Monday, December 27, 2010

Impact of Lying on Surveys

Have you ever wondered what the impact of respondents lying on your survey might be? Repeated lying on surveys is known as farming and refers specifically to repeatedly completing a survey (correctly or otherwise). Thomas Chesney of Nottingham University Business School in Nottingham, UK and Kay Penny of Edinburgh Napier University in Edinburgh, UK have recently completed an interesting study to examine this possibility.

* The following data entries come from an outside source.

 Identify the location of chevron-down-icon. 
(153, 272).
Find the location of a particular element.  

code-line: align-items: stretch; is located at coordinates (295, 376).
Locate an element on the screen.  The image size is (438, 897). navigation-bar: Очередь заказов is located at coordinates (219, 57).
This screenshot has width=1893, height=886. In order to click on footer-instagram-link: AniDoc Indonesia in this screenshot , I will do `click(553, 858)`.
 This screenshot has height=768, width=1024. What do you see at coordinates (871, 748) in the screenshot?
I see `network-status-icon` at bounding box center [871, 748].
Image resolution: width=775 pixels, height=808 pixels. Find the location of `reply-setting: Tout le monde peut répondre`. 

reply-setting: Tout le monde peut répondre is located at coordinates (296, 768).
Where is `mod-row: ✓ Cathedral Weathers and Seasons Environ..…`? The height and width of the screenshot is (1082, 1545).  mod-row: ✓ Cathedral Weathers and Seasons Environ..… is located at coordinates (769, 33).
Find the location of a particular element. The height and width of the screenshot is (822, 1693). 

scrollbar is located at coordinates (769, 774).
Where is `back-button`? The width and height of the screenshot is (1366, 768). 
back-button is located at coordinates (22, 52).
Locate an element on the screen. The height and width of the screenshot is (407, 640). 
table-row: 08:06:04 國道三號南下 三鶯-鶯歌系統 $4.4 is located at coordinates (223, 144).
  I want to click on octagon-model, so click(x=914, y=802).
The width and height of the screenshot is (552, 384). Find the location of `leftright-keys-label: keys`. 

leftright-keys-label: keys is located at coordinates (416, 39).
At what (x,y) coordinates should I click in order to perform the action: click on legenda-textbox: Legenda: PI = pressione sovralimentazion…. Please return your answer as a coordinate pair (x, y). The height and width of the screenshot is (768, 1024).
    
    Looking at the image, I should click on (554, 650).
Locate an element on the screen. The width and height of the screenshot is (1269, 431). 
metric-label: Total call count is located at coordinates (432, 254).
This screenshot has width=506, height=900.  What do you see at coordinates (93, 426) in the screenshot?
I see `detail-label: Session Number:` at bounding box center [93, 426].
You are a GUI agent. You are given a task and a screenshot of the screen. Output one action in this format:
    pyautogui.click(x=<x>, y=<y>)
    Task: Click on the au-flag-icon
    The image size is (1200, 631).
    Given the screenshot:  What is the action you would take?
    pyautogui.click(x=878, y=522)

Web based businesses such as SurveyMonkey allow researchers or businesses to create and distribute online questionnaires quickly and at low costs. One of the main detractors to this method is the lack of certainty about who responded and how many times. As a secondary concern, how accurate are the demographic responses. Are the respondents who they claim to be? Some of the more sophisticated survey processes will not allow the same code to be used more than once; however, there may still be ways of providing multiple respondents. For example, it has been suggested that some respondents voted more than once for Sarah Palin's daughter when she was competing on the TV program "Dancing with the Stars."

There have been studies that show that an incentivize survey often leads to an increased response rate and the greater the incentive,the greater the increase in response. In the same way others have found that one big prize increases the response more than many small prizes despite the lower odds of winning. Another way to increase participation to use a prize draw rather than prepaid or promised monetary incentives.

A particular study by Morabia and Zheng in 2009 investigated the influence of entry into a raffle as an incentive for participation to an urban transportation survey in New York and found that approximately 4.7% of the participants were thought to have responded twice since they gave the same email address (are we talking dumb here).

A more subtle concern about lying on a survey is the respondent may be asked to answer questions that my impact their job. Something that business people often overlook is the possibility that one or more competitors may be responding to their surveys in ways that would distort the results and increase the possibility that decisions made as a result of the responses would be in error.

In reality there appears to be three basic types of farming; namely, the first is to repeatedly tell the truth, the second is to provide a random answer to each question and the third is to give perceived average responses to every response.

The finding of these researchers is that farming can lead to real and potential problems which cannot be predicted. The errors can be either a type I or type II error with no simple way to reduce or eliminate the errors.

The bottom line is that surveys on the web present real opportunities for lying and distorting the truth The best way to remove this possibility is good management. Of course, it can be virtually eliminated with phone or other direct survey techniques which are both more timely and expensive. Just another concern for those of us who attempt to extract accurate information from surveys.


Jan said...

Interesting research on the impact of lying on web surveys. I wonder how many companies are making decisions based on information that is not accurate? I assumed web surveys would have filters to ensure some of these things could not happen, but that must not be true of all web surveys. Buyer beware!

Dr. B said...

The reference research is titled "The Impact of Repeated Lying on Survey Results" It is a NUBS Research Paper Series No. 2010-14.